• _What you have to do_
Please, from the entries below, transcribe exactly the lines that begin at the line with "Task: Select the 'max console' tab header" and end at the line with "This screenshot has height=415, width=480.", without the pictures.

• _Dataset records_

• • • •

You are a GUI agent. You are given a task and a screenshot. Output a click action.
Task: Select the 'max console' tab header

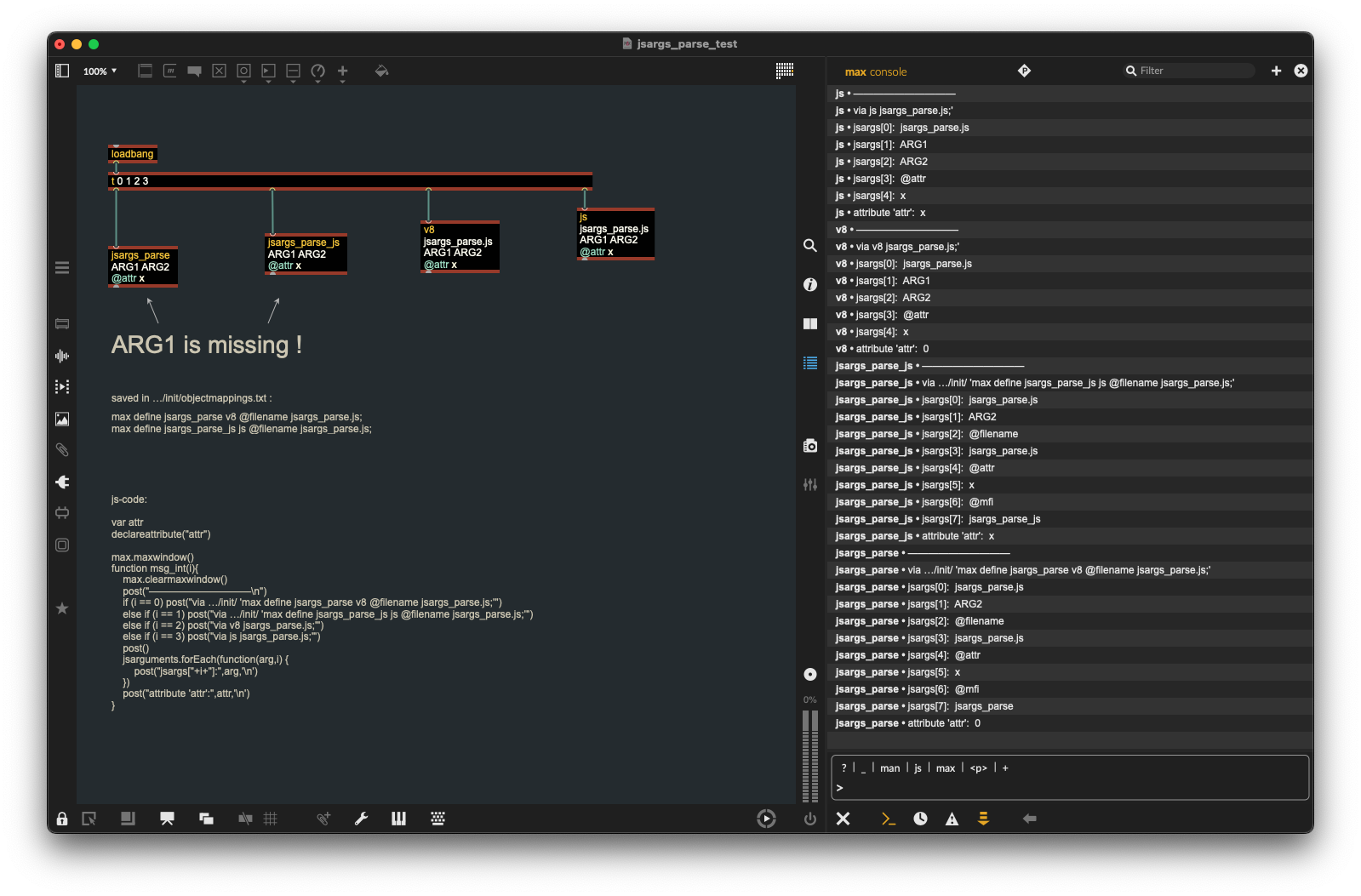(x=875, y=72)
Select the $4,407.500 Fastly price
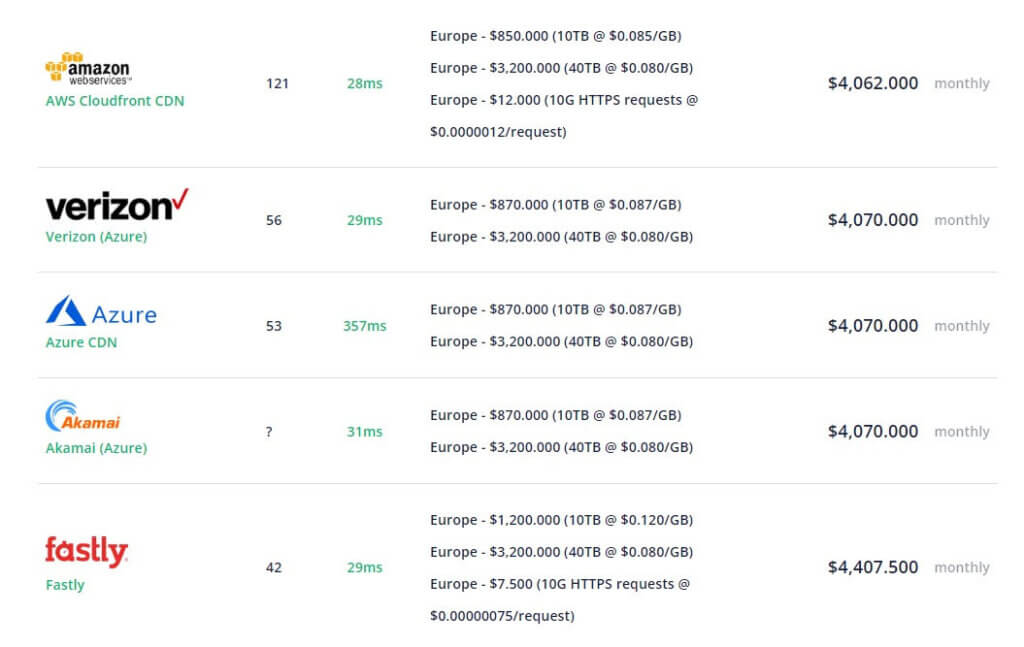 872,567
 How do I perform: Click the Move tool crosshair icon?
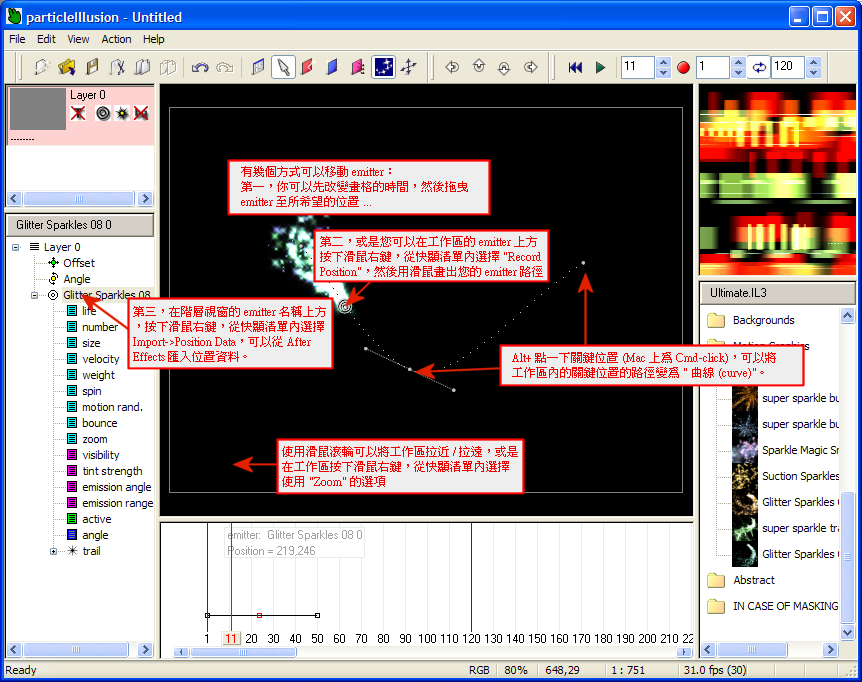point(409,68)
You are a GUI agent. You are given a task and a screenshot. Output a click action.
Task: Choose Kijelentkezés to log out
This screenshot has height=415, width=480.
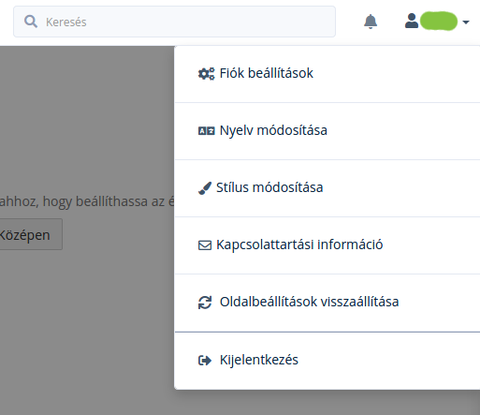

• • • •

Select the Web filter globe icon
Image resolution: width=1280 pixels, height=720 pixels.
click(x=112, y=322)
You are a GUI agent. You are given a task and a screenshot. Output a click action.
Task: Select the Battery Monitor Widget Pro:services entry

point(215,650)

• • • •

• _Output for this exercise_
Task: Select the 'max console' tab header

(x=875, y=72)
Select the $4,407.500 Fastly price
 872,567
 How do I perform: Click the Move tool crosshair icon?
point(409,68)
You are a GUI agent. You are given a task and a screenshot. Output a click action.
Task: Choose Kijelentkezés to log out
This screenshot has height=415, width=480.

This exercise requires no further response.